JERUSALEM: L'armée israélienne a annoncé jeudi poursuivre ses opérations dans le sud du Liban face aux "menaces", après la signature par les Etats-Unis et l'Iran d'un accord visant à mettre fin à la guerre au Moyen-Orient, y compris sur le front libanais.

L'armée a publié une carte de ce qu'elle déclare être son "espace de sécurité", s'étendant sur une dizaine de kilomètres à l'intérieur du territoire libanais.

Elle indique que des troupes continueront d'y être déployées "afin d'éliminer les menaces et d'améliorer la défense des habitants du nord d'Israël".

Un responsable militaire israélien a précisé que l'armée pourrait également agir pour "neutraliser" les risques identifiés au-delà de la zone de sécurité, et appelé les civils libanais à ne pas y pénétrer.

Depuis l'annonce lundi de l'accord entre Téhéran et Washington, signé mercredi soir par les présidents de deux pays, l'intensité des violences a drastiquement baissé dans le sud du Liban et le Hezbollah pro-iranien n'a plus revendiqué d'attaques contre Israël.

Mais des échanges de tirs limités sont signalés et au moins huit personnes ont depuis été tuées dans des frappes israéliennes, dont trois sur la seule journée de jeudi selon un média d'Etat libanais.

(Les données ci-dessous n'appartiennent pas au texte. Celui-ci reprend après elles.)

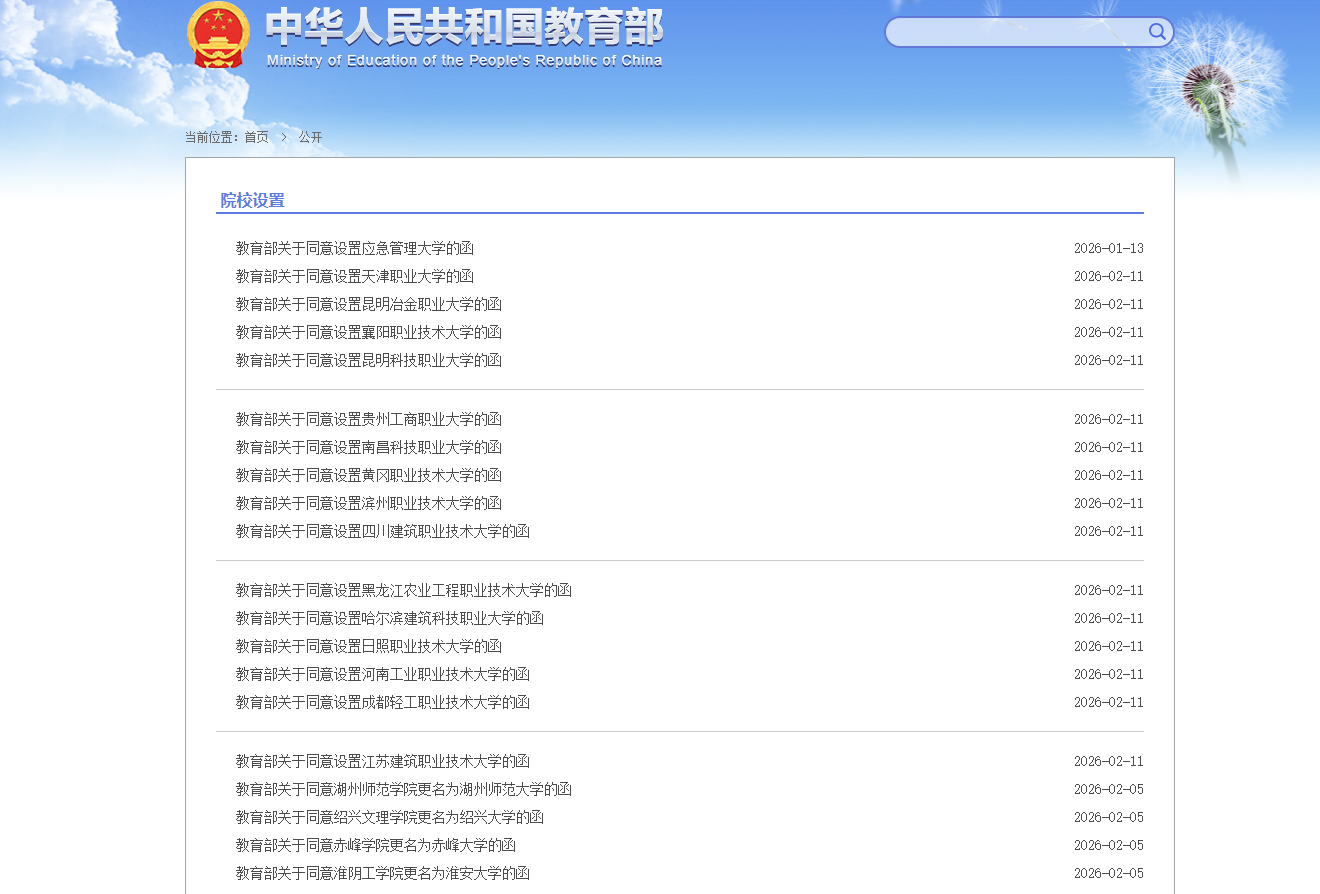Click the 昆明冶金职业大学 letter link

368,304
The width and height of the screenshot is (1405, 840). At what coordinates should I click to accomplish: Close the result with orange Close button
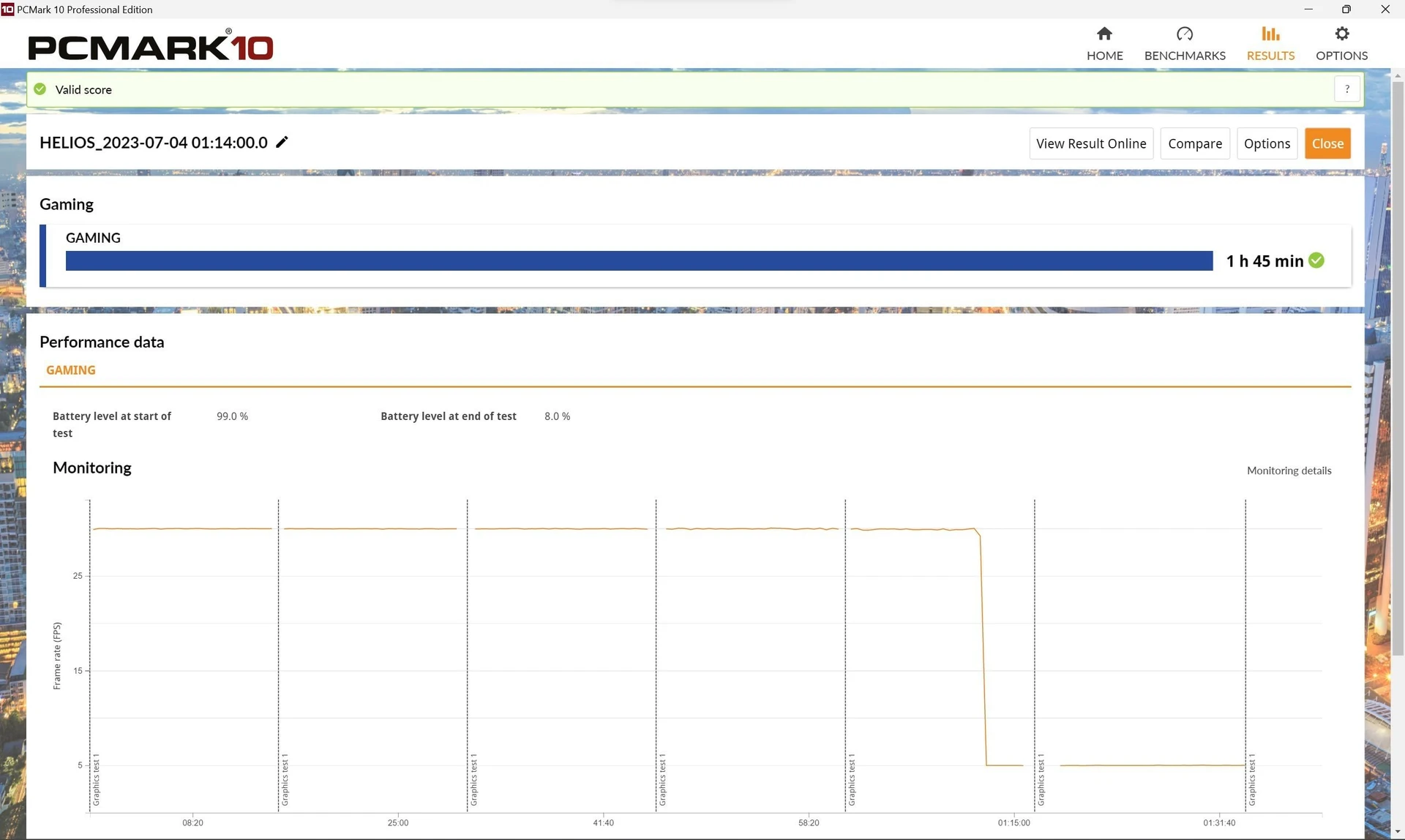point(1327,143)

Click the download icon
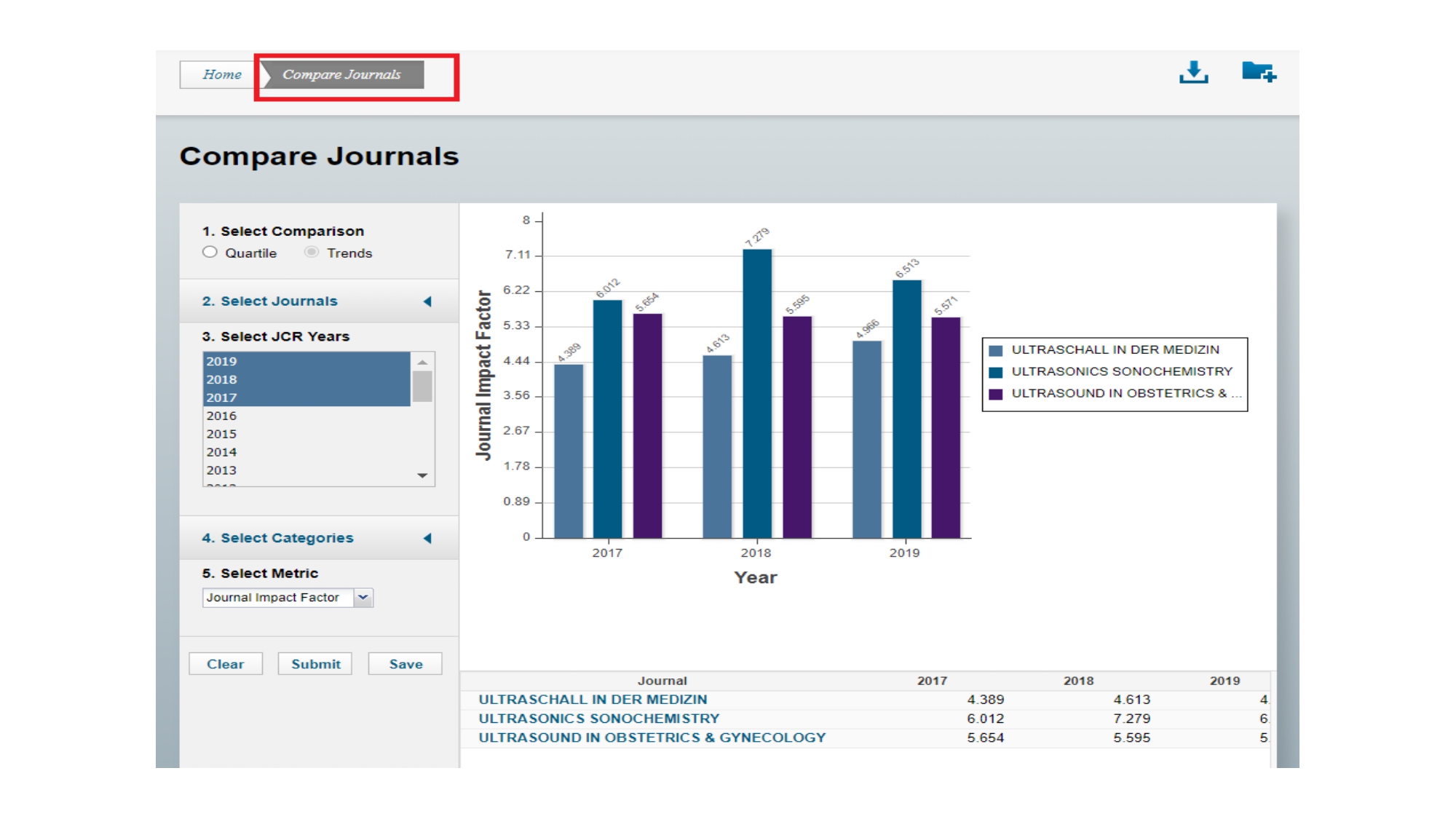(x=1193, y=72)
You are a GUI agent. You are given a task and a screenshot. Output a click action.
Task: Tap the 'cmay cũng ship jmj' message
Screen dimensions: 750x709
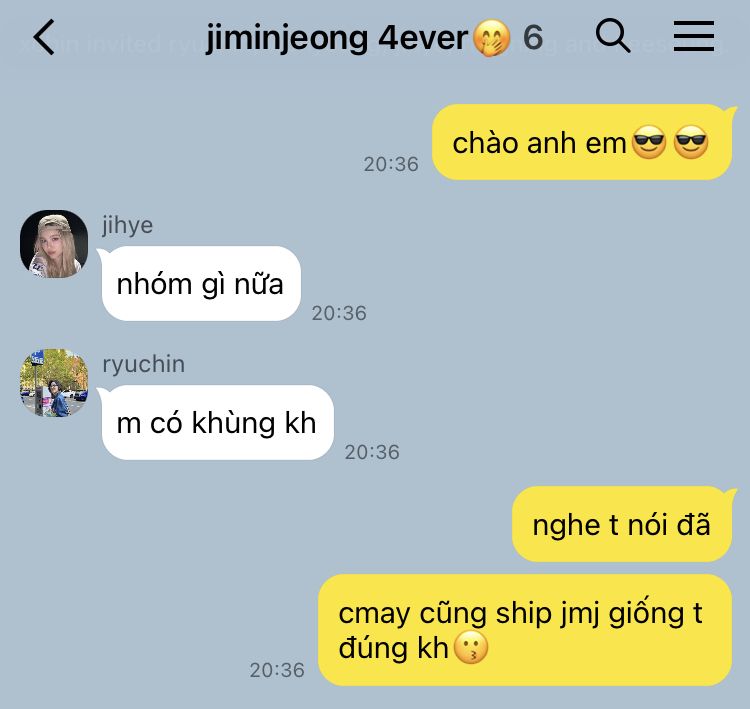pyautogui.click(x=525, y=630)
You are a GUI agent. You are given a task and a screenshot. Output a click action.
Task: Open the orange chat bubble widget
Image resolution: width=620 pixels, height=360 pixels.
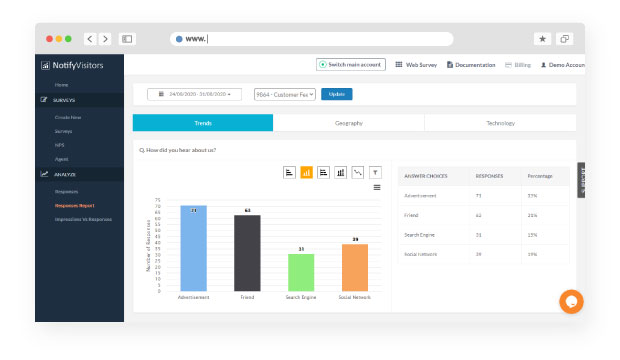[571, 302]
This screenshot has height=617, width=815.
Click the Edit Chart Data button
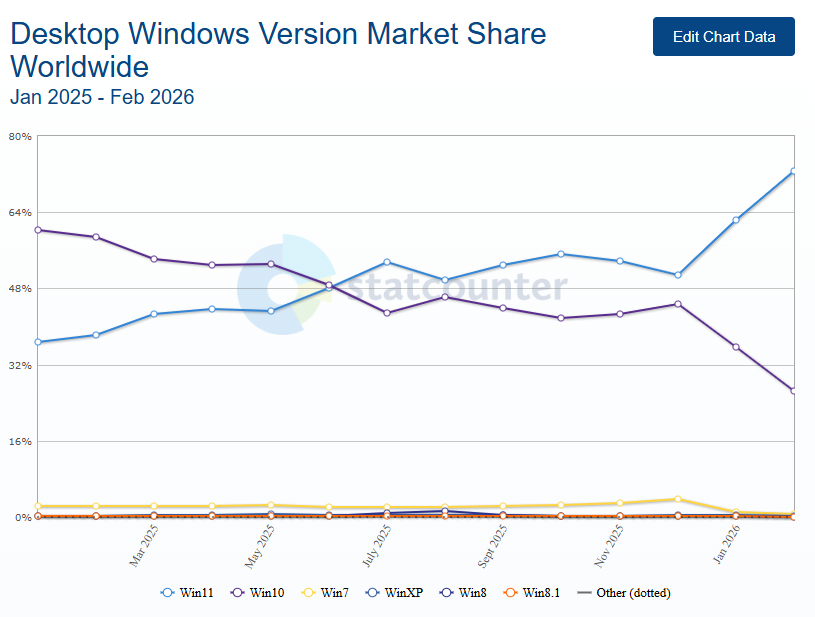coord(723,37)
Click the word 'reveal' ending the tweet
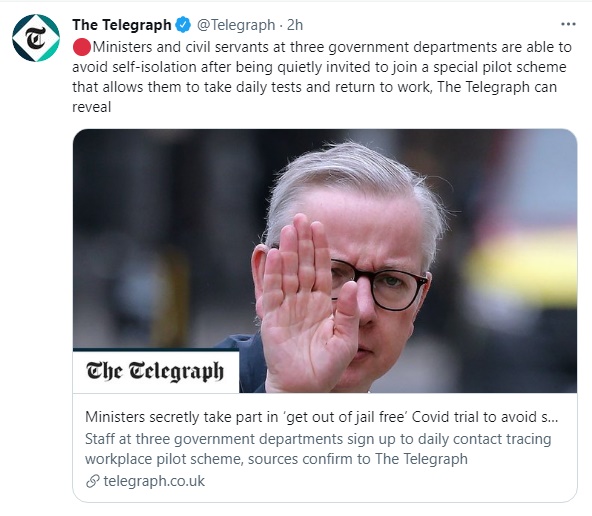 coord(92,107)

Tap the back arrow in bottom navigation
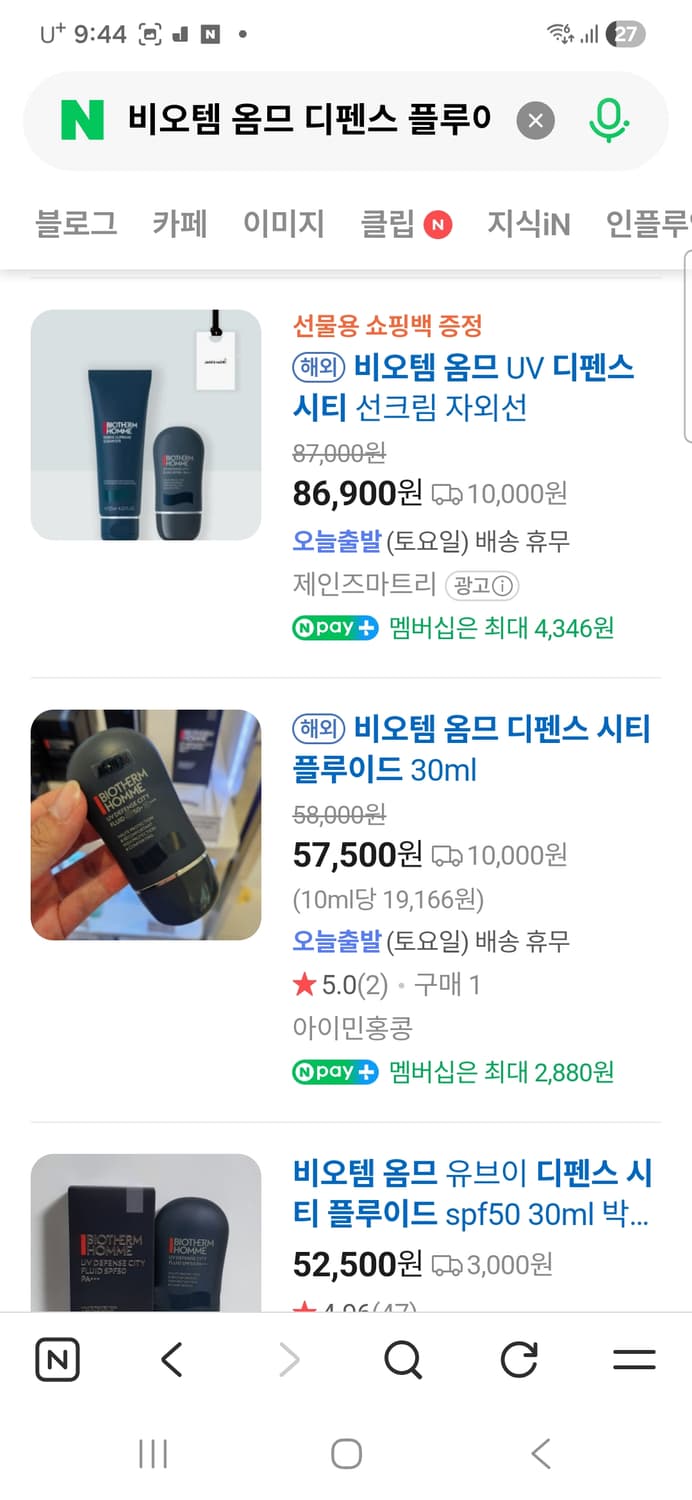click(172, 1359)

L'armée israélienne a pour sa part annoncé la mort de l'un de ses soldats dans la nuit de mercredi à jeudi, lors d'un incident survenu dans le sud du Liban. Sept soldats ont également été blessés.

Le groupe armé Hezbollah soutenu par l'Iran a entraîné le Liban dans la guerre début mars en attaquant Israël pour venger l'assassinat du guide suprême de la République islamique au début de la campagne américano-israélienne.

Israël a riposté par de vastes frappes à travers le Liban et par le lancement d'une invasion terrestre dans le sud, région frontalière d'Israël et de longue date sous l'influence du Hezbollah.

Le Liban et Israël mènent depuis avril des pourparlers directs à Washington afin de tenter de mettre fin aux hostilités et de dissocier leur conflit de la guerre régionale.

"D'autres étapes sont en cours de discussion" dans le cadre de ces pourparlers, a déclaré jeudi la même source militaire, ajoutant que "les représentants se rencontreront à nouveau la semaine prochaine".